--- Texto fornecido ---
O chorão toca seu bandolim, criado no século 18 a partir da “bandola” italiana. Usa uma palheta (como o “plectrum” do antigo cravo). No grupo, o cavaquinho, também conhecido como Braguinha, veio da Braga lusitana, onde se chamava viola braguesa; o violão descende do “alaúde” (“al-ud”), introduzido pelos mouros durante a ocupação da Península Ibérica (711-1453). Pode ter seis ou sete cordas, e faz a “baixaria”. O pandeiro, saído do “adufe” árabe, cuida do ritmo, enquanto a flauta (do francês “flûte”, encontrada até em osso na pré-história) leva a melodia, às vezes seguida também pelo banjo, introduzido na África pelos árabes no século 17. O choro é música que nasceu da mistura do schottish – escocês, claro -, da polca polonesa e do samba (de “semba”, em dialeto de Luanda), por sua vez mesclado com maxixe, mistura de vários gêneros.
O guitarrista trabalha seus “licks”, trechos curtos em progressão, e “riffs”, padrões rítmico-melódicos. Costuma usar pedais como o “sustain” e o “wah-wah” (o som lembra o da surdina de trompetes nas velhas big bands), entre outros. Os grupos procuram “gigs” (do inglês) ou cachês (do francês “cachet”) para serviços em clubes ou boates (do francês “boîte”, caixa, pequeno ambiente), para depois se divertirem em uma “jam-session”, brincadeira de músicos (J.A.M.: “jazz after midnight”), quando o trabalho já terminou. Os acordes são escritos em cifras no mundo inteiro: “Cmaj7”, dó maior com sétima maior (“major”) e “Dmin7”, ré menor com sétima menor (“minor”), ambas em inglês).
Na música clássica, acontece o tempo todo: desde “sonata” (it.) peça tocada, ao invés de “cantata”, cantada. Sonata depois passou a designar uma forma padrão de movimentos; “sinfonia” (do grego) é o agrupamento de vozes, sons, depois também uma forma composicional definida. Pavana vem do francês “pavane”, dança palaciana. O pianista pode tocar um “impromptu” (do latim, improviso), uma “balada” (do francês “ballade”), canção de espírito narrativo, ou uma “polonaise” (polonesa, em francês) como em obras de Chopin. Pode-se tocar uma passagem em piano, suave, quem sabe “mezzo-forte” (em italiano); cantar com “voix de poitrine” (voz de peito, em francês), ou “boca chiusa” (boca fechada), como na “Bachianas 5”, de Villa-Lobos.
--- Dados ---
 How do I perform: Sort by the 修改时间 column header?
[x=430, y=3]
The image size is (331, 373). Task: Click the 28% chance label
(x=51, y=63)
---
## O que fazer
Por favor, dê continuidade ao texto sobre a origem dos termos musicais a partir do ponto em que ele termina. As linhas são um material à parte, sem relação com o texto sobre a origem dos termos musicais.

## Resposta
Os instrumentos de arco podem ser tocados de centenas de formas: “legato”, sem interrupção no som, “spiccato” (do italiano “spicare”, separar), com o arco saltando, “jeté”, “atirado”, “sul tasto”, executado próximo ao “tasto”, peça de ébano sobre a qual os dedos da mão esquerda pressionam as cordas. Talvez um “detaché”, “destacado”, em francês, “col legno”, “com a madeira”, em italiano, percutindo a vareta do arco na corda, “portato” (do italiano), sequência de notas levemente separadas, articuladas em uma mesma direção, e tantas outras. Há várias formas de se tocar cada um desses “golpes”, a depender da escola estilística e da época. E há os termos mistos, que juntam dois ou até três idiomas, como em “col legno gestrichen” (italiano-alemão), um movimento em que a vareta do arco é “raspada” sobre a corda, juntamente com a crina, e “detaché off-string” (francês-inglês), destacado, com o arco carregado fora da corda, sem nela repousar. A harpa, de cordas dedilhadas, pode tocar “près de la table” (do francês, “perto da mesa”, o tampo harmônico, caixa de ressonância do instrumento. O profissional que constrói ou repara instrumentos de cordas é o “luthier” ou “liutaio”, em francês e italiano, respectivamente (de “luth”, alaúde, que vem do árabe “al’ud”). As madeiras também levam nomes estrangeiros, principalmente italiano, como accero e abeto.
Eu poderia discorrer sobre o assunto “ad libitum”, expressão latina que em música significa que o instrumentista ou cantor deve executar sua parte com liberdade, sem mensurar o tempo. No meu “Dicionário de Termos e Expressões da Música” (SP: Ed. 34, 2004), coletei mais de 10.270 verbetes em diversos idiomas, mas sem incluir biografias para “engordar” o texto: são apenas termos e expressões. Mas será que todos os músicos são versados nessa babel de termos? Claro que não!
Os que fazem a música pura, a linda música de raiz, do baião ao xaxado, do cururu à moda de viola, do vaneirão à guarânia, do desafio ao samba de partido alto e o pagode – aquele de verdade, a tenda montada no quintal lembrando um pagode chinês, e não o modismo da TV, bem diferente. Todos usam instrumentos cuja origem para eles não importa realmente, e fazem sua arte por herança oral (diria até “aural”), coisa de pai para filho. Usam a viola caipira (ou um de seus outros 12 nomes) afinada em cebolinha, cebolão, rio abaixo, rio acima, conforme a região e o estilo. Pegam no “pinho”, sua viola de arame, e com incrível habilidade avançam na técnica chegando mesmo ao virtuosismo, simplesmente pela prática. No samba, podem tocar surdo de 1ª ou de 2ª (o tempo mais forte), e às vezes instrumentos que sabem apenas ser de origem africana, como afoxé e agogô, e isso lhes basta.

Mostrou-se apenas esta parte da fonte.